Game: Fallout 4
Platform Reviewed: PC
Disclosure: Copy purchased
The biggest thing about Fallout 4, is that it is unequivocally Fallout (post v.3, of course). Every facet of the game, from the atomic bombed out crap-sack world’s landscapes and crumbling skyscrapers to the futuristic gun battles against raiders and radiation crazed zombies feels like that classic Fallout style first person shooter. The major difference that surprised me with this new iteration on the Fallout series, is the vibrancy that is illustrated in the world.

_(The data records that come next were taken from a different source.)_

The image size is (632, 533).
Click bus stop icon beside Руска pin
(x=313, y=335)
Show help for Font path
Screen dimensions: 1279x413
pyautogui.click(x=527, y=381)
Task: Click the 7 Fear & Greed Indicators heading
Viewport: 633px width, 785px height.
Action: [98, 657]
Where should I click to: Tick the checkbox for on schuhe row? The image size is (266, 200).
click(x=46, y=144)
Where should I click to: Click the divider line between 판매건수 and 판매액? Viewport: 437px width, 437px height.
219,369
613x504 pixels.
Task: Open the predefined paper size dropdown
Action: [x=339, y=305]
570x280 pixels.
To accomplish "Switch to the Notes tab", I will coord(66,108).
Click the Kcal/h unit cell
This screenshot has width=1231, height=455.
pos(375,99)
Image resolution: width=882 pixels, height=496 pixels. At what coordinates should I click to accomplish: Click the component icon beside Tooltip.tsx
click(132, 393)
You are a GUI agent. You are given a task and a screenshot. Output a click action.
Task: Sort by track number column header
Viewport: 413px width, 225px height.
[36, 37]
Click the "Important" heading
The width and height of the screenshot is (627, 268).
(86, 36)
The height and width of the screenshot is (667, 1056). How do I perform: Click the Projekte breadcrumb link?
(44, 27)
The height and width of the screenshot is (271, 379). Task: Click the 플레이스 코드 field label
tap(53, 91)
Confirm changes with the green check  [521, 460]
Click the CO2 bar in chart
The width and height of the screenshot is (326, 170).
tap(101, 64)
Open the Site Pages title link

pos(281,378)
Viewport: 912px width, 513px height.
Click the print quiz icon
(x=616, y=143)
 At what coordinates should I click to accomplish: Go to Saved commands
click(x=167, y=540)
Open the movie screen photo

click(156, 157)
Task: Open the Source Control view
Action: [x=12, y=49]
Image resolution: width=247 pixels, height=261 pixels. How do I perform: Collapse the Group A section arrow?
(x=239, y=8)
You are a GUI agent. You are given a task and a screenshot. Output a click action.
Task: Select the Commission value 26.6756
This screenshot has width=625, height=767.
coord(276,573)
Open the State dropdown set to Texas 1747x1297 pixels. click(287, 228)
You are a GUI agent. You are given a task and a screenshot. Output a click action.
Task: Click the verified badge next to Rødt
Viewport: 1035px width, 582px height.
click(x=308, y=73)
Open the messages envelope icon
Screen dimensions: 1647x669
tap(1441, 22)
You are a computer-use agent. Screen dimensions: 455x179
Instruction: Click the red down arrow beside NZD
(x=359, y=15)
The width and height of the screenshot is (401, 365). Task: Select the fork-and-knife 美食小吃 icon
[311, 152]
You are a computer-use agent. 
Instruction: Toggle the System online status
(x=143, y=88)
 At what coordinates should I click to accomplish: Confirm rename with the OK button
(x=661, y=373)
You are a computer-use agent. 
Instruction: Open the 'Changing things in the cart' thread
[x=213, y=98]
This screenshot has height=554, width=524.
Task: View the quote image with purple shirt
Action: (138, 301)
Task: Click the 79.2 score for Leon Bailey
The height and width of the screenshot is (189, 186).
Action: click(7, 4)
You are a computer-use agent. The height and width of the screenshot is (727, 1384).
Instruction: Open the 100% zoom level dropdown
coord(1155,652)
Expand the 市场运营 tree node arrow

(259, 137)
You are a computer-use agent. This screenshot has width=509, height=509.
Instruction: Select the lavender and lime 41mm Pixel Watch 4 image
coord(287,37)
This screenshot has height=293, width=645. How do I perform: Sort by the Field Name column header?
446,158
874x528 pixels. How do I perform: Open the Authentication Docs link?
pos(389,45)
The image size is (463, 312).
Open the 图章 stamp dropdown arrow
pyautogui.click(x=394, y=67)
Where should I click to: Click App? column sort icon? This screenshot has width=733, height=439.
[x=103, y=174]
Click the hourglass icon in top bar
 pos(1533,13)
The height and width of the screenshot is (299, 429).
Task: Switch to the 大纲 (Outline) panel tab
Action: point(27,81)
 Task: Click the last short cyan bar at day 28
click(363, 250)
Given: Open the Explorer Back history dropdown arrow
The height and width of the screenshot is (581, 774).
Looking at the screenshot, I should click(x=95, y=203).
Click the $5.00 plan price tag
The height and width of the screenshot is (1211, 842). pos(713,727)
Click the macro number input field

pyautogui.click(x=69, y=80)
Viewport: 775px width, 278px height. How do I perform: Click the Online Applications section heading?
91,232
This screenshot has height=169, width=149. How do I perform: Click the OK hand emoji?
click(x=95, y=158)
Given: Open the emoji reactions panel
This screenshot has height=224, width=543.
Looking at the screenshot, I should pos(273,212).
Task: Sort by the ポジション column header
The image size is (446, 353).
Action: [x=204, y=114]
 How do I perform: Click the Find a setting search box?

If you look at pictures of real life nuclear disaster sites, none of them are completely devoid of any colors other than mud and green glows. Life still flourishes, even amidst the most dreadful of conditions. Hell, even Chernobyl has green forests, blue skies, and a mostly well-preserved city/township with a full fair ground. The visuals of Fallout 4 take this to heart and it really brings the world to life in new and surprising ways. Where Fallout 4 excels is immersion both visually and audibly. From enemy models to even the bumbling nervous radio personality, the world feels like Fallout. And yes, as a former student disk jockey at the University of Kansas, I kind of feel a connection to the “Diamond City Radio” host. I’ve been there. On the air with no guidance, just a stack of records and a microphone. His rambling and strange antics make him more believable as a post-apocalyptic radio personality. His lack of refinement makes him feel genuine and it gets the point across that some random person just happened to “find” a radio antenna and started broadcasting.
Combat also is very Fallout. The game allows you to choose your own style of how to approach conflict based on how you attribute points into your character. Your options span the gambit from mighty melee attacks to computer assisted devastation through your handy smart-watch’s V.A.T.S. equipment. A large variety of weapons assist you in your journey and the staggering amount of crafting options let you customize your arsenal and armor on the fly. But this is where things get a little hairy for Fallout 4. Although the overall game is rather decent, there’s some glaring missteps in the game’s design that hold it back.
While ambitious in its implementation, the crafting system itself has its flaws. Nearly every gun and scrap of armor can be taken apart and refitted with what ever means of destruction you like within the confines of what is allowable within the crafting system. There’s a harsh limit to the system. Guns and armor can only be tinkered with so much. Damage output can only increase so far. Which means that as enemies get stronger and have more health as you level, guns and combat in general becomes less and less effective. The crafting system is finite while the enemy strength is practically limitless.
This equates to a bell curve of viable combat options. Where I am at in the game currently (around level 75 or so), most weapons in the game are trash, including the legendary weapons. I have a no-reload “Never-Ending” fat man (a giant mini-nuke bomb launcher) that handles almost every situation (save for indoors or cramped spaces) and all other guns do next to no damage to the heavily armored sacks of meat and health that are my opponents.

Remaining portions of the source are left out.